*** DATA RECORDS Section Begins ***

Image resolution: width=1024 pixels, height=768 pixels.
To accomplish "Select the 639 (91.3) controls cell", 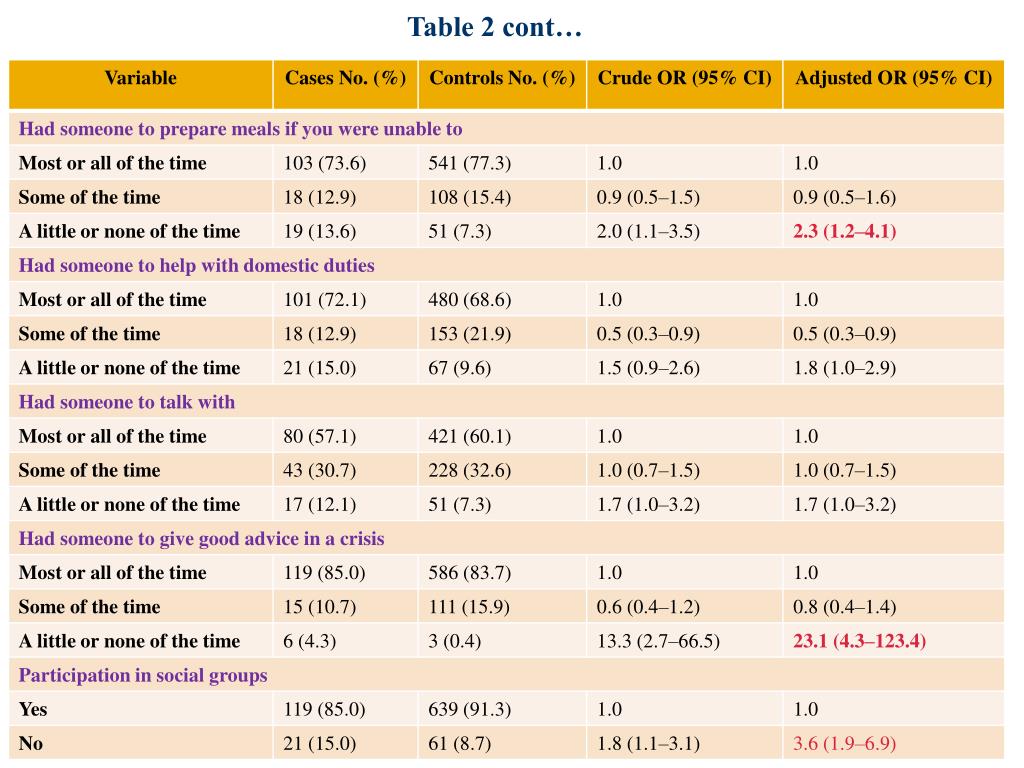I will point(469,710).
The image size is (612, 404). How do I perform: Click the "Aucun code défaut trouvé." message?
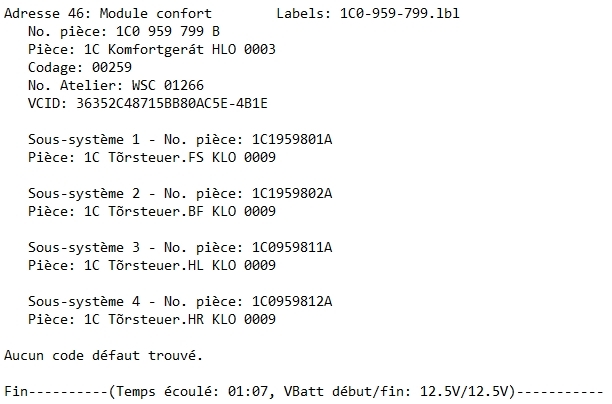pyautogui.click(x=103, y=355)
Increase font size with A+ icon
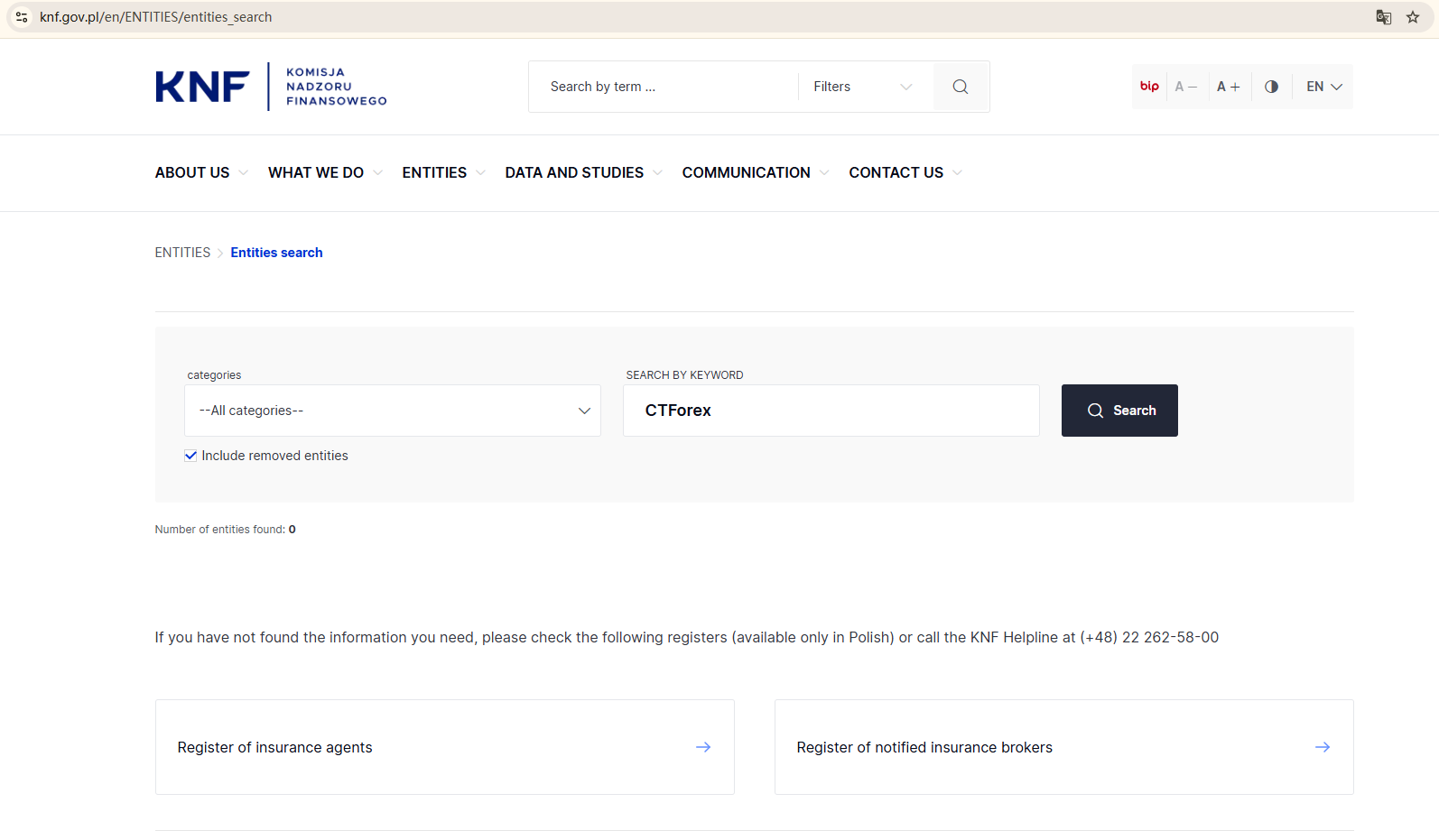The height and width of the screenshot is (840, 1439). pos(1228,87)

*** DATA RECORDS Section Ends ***

=== WHAT YOU NEED TO DO ===
From the line with "The image size" to the final line of the entries above, reproduce each line exactly and nothing else; the pictures stay out.

=== SOLUTION FOR THIS TASK ===
The image size is (612, 404). How do I perform: Click the "Aucun code défaut trouvé." message?
pyautogui.click(x=103, y=355)
Increase font size with A+ icon
The height and width of the screenshot is (840, 1439). pos(1228,87)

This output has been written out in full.